Disclosures of the information may be to:
The Federal Department of Justice for litigation involving the Centers of Medicare & Medicaid Services
Contractors or consultants working for the Centers for Medicare & Medicaid Services to assist in the performance of a service related to this system of records and who need to access these records to perform the activity;
An agency of a State government for purposes of determining, evaluating, and/or assessing cost, effectiveness, and/or quality of healthcare services provided in the state; for developing and operating Medicaid reimbursement systems; or for the administration of Federal/State home health agency program within the State;
Another Federal or State agency to contribute to the accuracy of the Centers for Medicare & Medicaid Services' health insurance operations (payment, treatment and coverage) and/or to support State agencies in the evaluations and monitoring of care provided by HHAs;
Quality Improvement Organizations to perform title XI or XVII functions relating to assessing and improving home health agency quality of care;
An individual or organization for a research, evaluation, or epidemiological project related to the prevention of disease or disability, the restoration or maintenance of health, or payment related projects;
A congressional office in response to a constituent injury made at the written request of the constituent about whom the record is maintained.
EFFECT ON YOU, IF YOU DO NOT PROVIDE INFORMATION
The home health agency needs the information contained in the Outcome and Assessment Information Set in order to give you quality care. It is important that the information be correct. Incorrect information could result in payment errors. Incorrect information also could make it hard to be sure that the agency is giving you quality services. If you choose not to provide information, there is no federal requirement for the home health agency to refuse you services.
NOTE: This statement may be included in the admission packet for all new home health agency admissions. Home health agencies may request you or your representative to sign this statement to document that this statement was given to you. Your signature is NOT required. If you or your representative sign the statement, the signature merely indicates that you received this statement. You or
your representative must be supplied with a copy of this statement.
If you want to ask the Centers for Medicare & Medicaid Services to see, review, copy, or correct your personal information that the Federal agency maintains in its HHA OASIS System of Records: Call 1-800-MEDICARE, toll free, for assistance in contacting the HHA OASIS System Manager. TTY for the hearing and speech impaired: l-877-486-2048.

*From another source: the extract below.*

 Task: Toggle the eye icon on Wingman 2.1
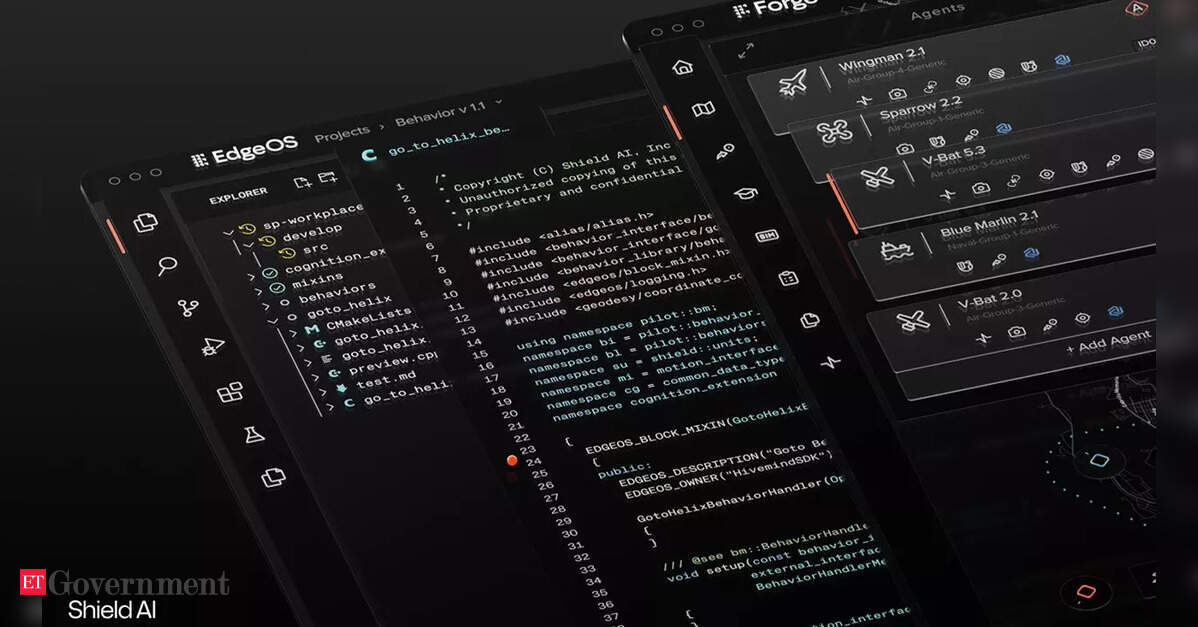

Thank you for choosing Preferred Home Healthcare as your preferred homecare provider. Our highly skilled team of caring professionals looks forward to working with you, your family, and your physician to provide you with the best home health services possible.
You and your family are encouraged to participate in your home healthcare. Your nurse or therapist will be teaching and guiding you and your family to achieve your home healthcare goals.
We are dedicated to improving the health and well being of our patients and families, while providing value to our associates, patients, and shareholders.
Again, thank you for letting us meet your home health needs.